The Revolutionary Communist Group – for an anti-imperialist movement in Britain

Exempt housing: crackdown targets vulnerable tenants

Former council flats in Birmingham

The epidemic of shoddy ‘exempt housing’ has become an embarrassment for councils across England. It’s clear that this housing model – supposedly ‘supported housing’ funded directly by the DWP and therefore exempt from the cap on housing benefits – is rife with exploitative landlords and only leaves those it’s supposed to help worse off. Reports from the Ministry of Housing, Communities and Local Government on projects in Birmingham, Brighton, Bristol and Hull show that providers of exempt accommodation – which is supposed to help those who’ve been homeless, have drug issues, are victims of domestic abuse or are recent prison leavers, refugees or migrants – were providing falsified reports on both their profits and the levels of support they were supposed to provide. This has forced councils to act, with MPs and the Levelling Up Housing and Communities Committee (LUHC) launching investigations and legislation. But, so far, this has done little to address the structural issues that have brought exempt accommodation into being. Instead, the targets are once again the most vulnerable sectors of the working class.

The response in the ‘capital of exempt housing’, Birmingham, has been a crackdown by police – not on unscrupulous and in many cases criminal landlords, but rather on the tenants themselves. It’s not surprising that drug abuse, as well as dealing and growing, are common in these exempt houses. Many tenants have found themselves there precisely because of drug problems that underfunded support systems have been unable to resolve. The lack of any real support offered by exempt housing premises also leaves vulnerable residents open to exploitation and abuse by criminal gangs. Birmingham’s Labour-run City Council has used this as an excuse to work with West Midlands Police to sweep away ‘problem tenants’. As of March only one closure order for a provider has been served whereas there have been 131 eviction orders. The council boasts that over the last 18 months the police have conducted 453 investigations into myriad criminal activities, locating cannabis farms and illegal weapons. No landlords have been prosecuted. Birmingham is home to more than 8,000 ‘exempt housing providers’ and the sector is estimated at being worth some £110m.

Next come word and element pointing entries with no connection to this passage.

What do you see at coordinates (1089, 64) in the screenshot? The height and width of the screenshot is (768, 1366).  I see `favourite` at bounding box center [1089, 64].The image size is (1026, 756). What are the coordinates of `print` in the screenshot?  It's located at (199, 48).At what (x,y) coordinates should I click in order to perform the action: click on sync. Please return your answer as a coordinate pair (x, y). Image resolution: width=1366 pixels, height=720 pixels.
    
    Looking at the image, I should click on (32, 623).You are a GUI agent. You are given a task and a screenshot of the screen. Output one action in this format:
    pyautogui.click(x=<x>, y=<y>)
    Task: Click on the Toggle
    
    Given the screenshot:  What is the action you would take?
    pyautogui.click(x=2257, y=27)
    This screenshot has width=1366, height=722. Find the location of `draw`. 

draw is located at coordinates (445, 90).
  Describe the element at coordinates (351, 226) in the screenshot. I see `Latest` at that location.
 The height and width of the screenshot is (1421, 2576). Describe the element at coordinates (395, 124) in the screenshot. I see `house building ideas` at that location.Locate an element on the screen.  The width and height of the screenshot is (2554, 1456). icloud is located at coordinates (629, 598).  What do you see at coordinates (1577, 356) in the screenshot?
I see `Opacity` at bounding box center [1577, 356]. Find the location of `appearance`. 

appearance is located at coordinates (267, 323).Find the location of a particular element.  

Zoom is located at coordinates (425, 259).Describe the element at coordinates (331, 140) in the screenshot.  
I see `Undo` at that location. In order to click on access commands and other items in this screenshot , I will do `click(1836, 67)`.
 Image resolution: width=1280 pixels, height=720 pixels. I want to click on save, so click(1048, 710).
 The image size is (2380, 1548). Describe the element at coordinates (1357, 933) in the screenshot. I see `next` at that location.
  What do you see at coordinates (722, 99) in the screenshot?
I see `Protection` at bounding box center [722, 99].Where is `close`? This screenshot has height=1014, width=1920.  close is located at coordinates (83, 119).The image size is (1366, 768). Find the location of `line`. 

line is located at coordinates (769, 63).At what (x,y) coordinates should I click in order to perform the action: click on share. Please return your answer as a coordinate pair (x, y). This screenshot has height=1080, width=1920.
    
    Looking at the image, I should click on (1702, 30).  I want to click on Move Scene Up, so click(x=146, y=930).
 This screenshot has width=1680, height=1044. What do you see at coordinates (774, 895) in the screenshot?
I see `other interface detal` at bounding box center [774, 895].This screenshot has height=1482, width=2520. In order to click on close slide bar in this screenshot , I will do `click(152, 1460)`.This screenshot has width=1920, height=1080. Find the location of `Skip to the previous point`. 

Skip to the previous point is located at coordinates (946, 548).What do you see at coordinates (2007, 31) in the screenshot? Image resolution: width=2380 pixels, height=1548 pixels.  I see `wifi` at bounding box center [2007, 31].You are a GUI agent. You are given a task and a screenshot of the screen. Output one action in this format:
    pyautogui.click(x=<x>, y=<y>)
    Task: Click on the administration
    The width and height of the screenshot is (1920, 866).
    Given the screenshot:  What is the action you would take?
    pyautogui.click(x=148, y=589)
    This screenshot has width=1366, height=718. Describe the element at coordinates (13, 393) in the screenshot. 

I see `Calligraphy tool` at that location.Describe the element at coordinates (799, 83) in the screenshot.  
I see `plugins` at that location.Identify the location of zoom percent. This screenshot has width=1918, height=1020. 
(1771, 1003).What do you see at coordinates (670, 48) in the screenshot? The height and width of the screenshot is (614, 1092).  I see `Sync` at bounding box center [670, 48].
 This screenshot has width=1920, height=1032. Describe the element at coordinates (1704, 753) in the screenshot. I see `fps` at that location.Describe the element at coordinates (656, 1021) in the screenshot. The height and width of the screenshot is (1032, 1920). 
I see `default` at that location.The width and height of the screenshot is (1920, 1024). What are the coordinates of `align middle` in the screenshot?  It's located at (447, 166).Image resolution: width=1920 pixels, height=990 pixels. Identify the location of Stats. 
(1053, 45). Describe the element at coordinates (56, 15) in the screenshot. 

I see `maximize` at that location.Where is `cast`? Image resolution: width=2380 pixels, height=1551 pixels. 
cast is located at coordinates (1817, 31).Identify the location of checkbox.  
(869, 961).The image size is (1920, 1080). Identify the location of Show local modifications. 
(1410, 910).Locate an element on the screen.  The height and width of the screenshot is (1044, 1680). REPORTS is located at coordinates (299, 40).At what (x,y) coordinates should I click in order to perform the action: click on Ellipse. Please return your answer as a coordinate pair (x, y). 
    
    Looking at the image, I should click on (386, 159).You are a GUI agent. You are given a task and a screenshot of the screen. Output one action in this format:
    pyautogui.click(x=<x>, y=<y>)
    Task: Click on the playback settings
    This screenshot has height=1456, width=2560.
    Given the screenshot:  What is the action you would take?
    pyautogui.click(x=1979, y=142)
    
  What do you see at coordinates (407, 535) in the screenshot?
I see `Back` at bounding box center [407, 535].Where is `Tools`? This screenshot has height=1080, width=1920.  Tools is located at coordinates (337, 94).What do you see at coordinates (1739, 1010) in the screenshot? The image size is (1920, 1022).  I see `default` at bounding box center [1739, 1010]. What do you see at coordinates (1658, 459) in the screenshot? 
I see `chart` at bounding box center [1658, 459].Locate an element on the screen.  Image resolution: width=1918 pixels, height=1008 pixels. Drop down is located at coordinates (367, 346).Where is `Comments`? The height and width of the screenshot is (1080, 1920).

In FRFI 286 we explained that the rise in exempt accommodation is a result of capitalist crisis. Social housing has been sold off or demolished at a rate of nearly 4,000 homes a year over the past two decades. Mental health services and domestic abuse support have seen their funding slashed. The inevitable result has been a spike in the number of people eligible for benefit cap exemption. Private support housing providers have flooded in to exploit housing benefit loopholes. For example, an FRFI supporter in Quinton, Birmingham was being charged £230 a week for a room in a house of multi-occupancy (HMO) – a shockingly high rent for the area. Housing Minister Eddie Hughes points to the ‘unscrupulous  landlords exploiting the most vulnerable in society’. Clive Betts, Sheffield MP and chair of the LUHC blames ‘neglectful landlords… pocketing taxpayer money’. But this is not simply a problem of bad landlords appearing out of nowhere to trap tenants in their webs. Vulnerable tenants are faced with almost nowhere else to go for better support or accommodation that accepts DSS precisely because social housing has been sold off or privatised by the same council that is now wringing its hands over the problem.

The LUHC has made vague promises to give more power to local authorities and changes to housing benefit regulations and introducing standards for support. But nothing has been said about reversing the huge cuts to social housing in general, nor to restoring properly funded mental health services. There’s no commitment to ending the privatisation within the framework of social housing that incentivises profit over people. And meanwhile those who are exploited and criminalised are the poorest sections of the working class.